Google Releases Paper on Disk Reliability
oski4410 writes "The Google engineers just published a paper on Failure Trends in a Large Disk Drive Population. Based on a study of 100,000 disk drives over 5 years they find some interesting stuff. To quote from the abstract: 'Our analysis identifies several parameters from the drive's self monitoring facility (SMART) that correlate highly with failures. Despite this high correlation, we conclude that models based on SMART parameters alone are unlikely to be useful for predicting individual drive failures. Surprisingly, we found that temperature and activity levels were much less correlated with drive failures than previously reported.'"
So if the article summary is correct does it even matter if the consumer desktop pc has SMART enabled or not?
It's no wonder that Google sidestepped the issue, but, if you assume they purchase primarily from the manufacturers that are more reliable, perhaps those manufacturers will begin to gloat and publish numbers about their Google contracts, if this study gains traction.
FTA:However, in this paper, we do not show a
breakdown of drives per manufacturer, model, or vintage
due to the proprietary nature of these data.
But, of course.
What?
Their statistics on temperature seem very unusual. I'm surprised they didn't explore this more. For example, is the high failure rate associated with low temperatures because the drives were more likely to be inactive due to failure?
"No one likes working in a hamster wheel, and your shop smells of cedar shavings from here." - TaleSpinner
To my mind the most significant piece of info: "The gure shows that fail- ures do not increase when the average temperature in- creases. In fact, there is a clear trend showing that lower temperatures are associated with higher failure rates. Only at very high temperatures is there a slight reversal of this trend."
Excuse me, but please get off my Pennisetum Clandestinum, eh!
Why not, "Here's what works best for us, maybe this additional data will help improve reliability and help the entire computing field in general."? And maybe everyone in the world (betterment of humanity, that sort of thing?) could benefit from it? Like by avoiding a product line that is demonstrably inferior (No worries about lagging sales, I'm sure Dell would buy them for their discount line of PCs).
I forget: It's always "fuck people", and "fuck trying to make this world a better place", and "Where's my goddamn profit I'm entitled too?!", and "Get back to work slaves..."
Yeah it makes sense to lock everything up as proprietary.

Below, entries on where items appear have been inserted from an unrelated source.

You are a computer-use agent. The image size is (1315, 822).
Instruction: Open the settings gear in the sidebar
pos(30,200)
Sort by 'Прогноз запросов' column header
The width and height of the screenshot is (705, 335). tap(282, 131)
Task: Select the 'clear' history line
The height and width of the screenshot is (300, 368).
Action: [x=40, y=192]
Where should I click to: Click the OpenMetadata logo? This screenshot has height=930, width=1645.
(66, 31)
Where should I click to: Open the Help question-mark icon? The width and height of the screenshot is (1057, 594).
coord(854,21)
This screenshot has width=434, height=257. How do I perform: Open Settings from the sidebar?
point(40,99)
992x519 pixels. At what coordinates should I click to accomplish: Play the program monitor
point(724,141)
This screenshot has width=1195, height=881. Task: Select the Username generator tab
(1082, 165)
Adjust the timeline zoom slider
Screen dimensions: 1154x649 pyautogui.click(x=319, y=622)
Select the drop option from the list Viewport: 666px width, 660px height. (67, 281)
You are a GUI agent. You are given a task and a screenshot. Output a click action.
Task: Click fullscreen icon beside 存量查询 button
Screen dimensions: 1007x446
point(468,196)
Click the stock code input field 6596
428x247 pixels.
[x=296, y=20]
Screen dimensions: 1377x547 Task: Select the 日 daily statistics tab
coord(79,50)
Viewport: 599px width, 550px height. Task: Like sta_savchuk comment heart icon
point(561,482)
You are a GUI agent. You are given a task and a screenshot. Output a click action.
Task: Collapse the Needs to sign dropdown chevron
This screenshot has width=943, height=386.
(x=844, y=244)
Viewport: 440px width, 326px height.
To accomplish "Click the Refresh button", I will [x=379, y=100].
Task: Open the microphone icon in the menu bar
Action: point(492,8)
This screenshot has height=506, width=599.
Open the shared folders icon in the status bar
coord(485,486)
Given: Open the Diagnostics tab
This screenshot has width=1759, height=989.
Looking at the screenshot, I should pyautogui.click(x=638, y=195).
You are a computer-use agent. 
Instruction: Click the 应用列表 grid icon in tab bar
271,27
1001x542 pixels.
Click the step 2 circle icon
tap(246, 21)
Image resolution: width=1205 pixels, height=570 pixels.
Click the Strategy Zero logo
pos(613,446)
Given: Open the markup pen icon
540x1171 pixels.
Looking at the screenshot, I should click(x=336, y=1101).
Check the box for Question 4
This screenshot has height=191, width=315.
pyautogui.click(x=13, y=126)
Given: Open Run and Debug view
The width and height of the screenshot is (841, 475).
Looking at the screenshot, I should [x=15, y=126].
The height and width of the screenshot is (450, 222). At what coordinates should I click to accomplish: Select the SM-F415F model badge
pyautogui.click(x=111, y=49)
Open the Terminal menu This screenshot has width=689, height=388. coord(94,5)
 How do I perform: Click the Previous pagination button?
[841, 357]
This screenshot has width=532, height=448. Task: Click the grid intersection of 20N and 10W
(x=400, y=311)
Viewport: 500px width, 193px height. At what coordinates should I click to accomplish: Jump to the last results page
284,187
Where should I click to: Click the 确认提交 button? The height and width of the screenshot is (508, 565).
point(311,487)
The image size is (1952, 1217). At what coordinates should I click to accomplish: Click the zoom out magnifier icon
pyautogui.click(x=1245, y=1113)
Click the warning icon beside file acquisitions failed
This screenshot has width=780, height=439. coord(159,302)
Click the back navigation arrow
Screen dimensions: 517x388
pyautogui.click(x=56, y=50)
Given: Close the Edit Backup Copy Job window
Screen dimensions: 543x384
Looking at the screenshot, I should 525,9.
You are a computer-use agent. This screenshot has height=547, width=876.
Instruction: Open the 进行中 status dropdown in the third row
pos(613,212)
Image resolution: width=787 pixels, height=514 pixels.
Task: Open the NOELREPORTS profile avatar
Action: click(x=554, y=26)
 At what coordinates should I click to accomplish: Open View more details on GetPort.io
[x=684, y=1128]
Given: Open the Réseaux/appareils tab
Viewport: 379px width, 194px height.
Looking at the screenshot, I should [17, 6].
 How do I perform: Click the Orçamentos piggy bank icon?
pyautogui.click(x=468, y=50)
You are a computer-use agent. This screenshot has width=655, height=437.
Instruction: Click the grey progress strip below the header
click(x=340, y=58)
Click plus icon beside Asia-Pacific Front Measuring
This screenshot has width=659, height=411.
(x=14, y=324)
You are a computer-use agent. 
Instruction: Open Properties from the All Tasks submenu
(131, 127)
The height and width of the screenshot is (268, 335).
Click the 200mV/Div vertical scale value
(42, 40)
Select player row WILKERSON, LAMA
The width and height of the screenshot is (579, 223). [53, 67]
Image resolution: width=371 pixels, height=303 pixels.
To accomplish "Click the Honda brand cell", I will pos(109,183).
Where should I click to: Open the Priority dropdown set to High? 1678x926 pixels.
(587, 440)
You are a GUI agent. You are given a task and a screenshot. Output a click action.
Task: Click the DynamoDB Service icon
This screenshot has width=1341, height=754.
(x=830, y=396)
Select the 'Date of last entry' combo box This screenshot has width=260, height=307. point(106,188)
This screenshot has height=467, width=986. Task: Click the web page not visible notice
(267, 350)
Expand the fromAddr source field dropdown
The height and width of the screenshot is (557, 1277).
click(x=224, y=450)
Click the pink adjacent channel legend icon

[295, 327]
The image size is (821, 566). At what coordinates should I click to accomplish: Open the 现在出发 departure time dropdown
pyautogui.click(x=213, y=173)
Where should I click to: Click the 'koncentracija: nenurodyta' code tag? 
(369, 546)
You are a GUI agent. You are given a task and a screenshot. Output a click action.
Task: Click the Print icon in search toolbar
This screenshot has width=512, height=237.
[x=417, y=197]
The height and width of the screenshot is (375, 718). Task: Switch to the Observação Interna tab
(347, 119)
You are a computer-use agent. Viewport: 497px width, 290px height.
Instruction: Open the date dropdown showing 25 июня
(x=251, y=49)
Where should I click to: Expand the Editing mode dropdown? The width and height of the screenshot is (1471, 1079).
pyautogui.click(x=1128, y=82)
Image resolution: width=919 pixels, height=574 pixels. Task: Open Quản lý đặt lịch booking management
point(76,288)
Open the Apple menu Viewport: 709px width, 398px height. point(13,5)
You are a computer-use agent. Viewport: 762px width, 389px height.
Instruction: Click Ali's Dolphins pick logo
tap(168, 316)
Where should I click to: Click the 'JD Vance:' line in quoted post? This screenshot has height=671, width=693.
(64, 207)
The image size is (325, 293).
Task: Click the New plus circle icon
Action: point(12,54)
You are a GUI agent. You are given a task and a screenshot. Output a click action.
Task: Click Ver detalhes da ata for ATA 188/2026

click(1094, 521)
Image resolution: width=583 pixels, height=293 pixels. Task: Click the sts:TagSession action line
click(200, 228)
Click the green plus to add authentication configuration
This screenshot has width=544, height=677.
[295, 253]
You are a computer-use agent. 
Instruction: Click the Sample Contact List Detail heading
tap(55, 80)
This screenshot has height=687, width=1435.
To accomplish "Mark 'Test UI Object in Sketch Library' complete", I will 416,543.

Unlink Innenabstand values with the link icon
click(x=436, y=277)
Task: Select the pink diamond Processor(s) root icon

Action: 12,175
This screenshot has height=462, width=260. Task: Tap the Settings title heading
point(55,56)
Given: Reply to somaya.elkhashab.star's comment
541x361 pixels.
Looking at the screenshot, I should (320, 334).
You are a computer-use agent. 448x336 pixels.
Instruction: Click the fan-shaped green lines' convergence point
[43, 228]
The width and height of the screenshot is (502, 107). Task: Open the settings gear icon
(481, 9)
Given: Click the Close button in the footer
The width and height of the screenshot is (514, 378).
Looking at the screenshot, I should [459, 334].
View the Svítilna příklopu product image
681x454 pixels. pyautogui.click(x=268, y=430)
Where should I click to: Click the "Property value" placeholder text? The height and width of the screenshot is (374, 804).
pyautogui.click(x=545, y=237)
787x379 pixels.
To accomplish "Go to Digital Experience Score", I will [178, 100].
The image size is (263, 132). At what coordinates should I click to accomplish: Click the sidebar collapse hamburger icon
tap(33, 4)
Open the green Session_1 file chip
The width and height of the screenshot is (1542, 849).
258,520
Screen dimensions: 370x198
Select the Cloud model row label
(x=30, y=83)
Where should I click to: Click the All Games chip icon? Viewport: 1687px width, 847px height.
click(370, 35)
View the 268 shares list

Nothing to spur progress and prevent waste like having multiple efforts duplicated and hiding the results so nobody is sure what is the best way, and taxing and profiting any way how. I can't wait until they figure out a way to charge us to breath. Can I get my verichip tracking device embedded in my skull please? Open Source is treason. Zeig Heil her Bush & Blair and Haliburtton and Google.
Or maybe the manufacturer just realized that 5 years down the road, a replacement for your then 5 year old HD will cost them peanuts. Accoring to the graph at http://en.wikipedia.org/wiki/Hard_drives#Capacity, HD capacity seems to be increasing by roughly ten times every five years.
It's like the CD-R manufacturers stamping all the packaging with 100-year guarantees. They don't really have any good way of telling that they will actually last that long, but the replacement costs nearly nothing, and thus is payed for by the marketing benefits.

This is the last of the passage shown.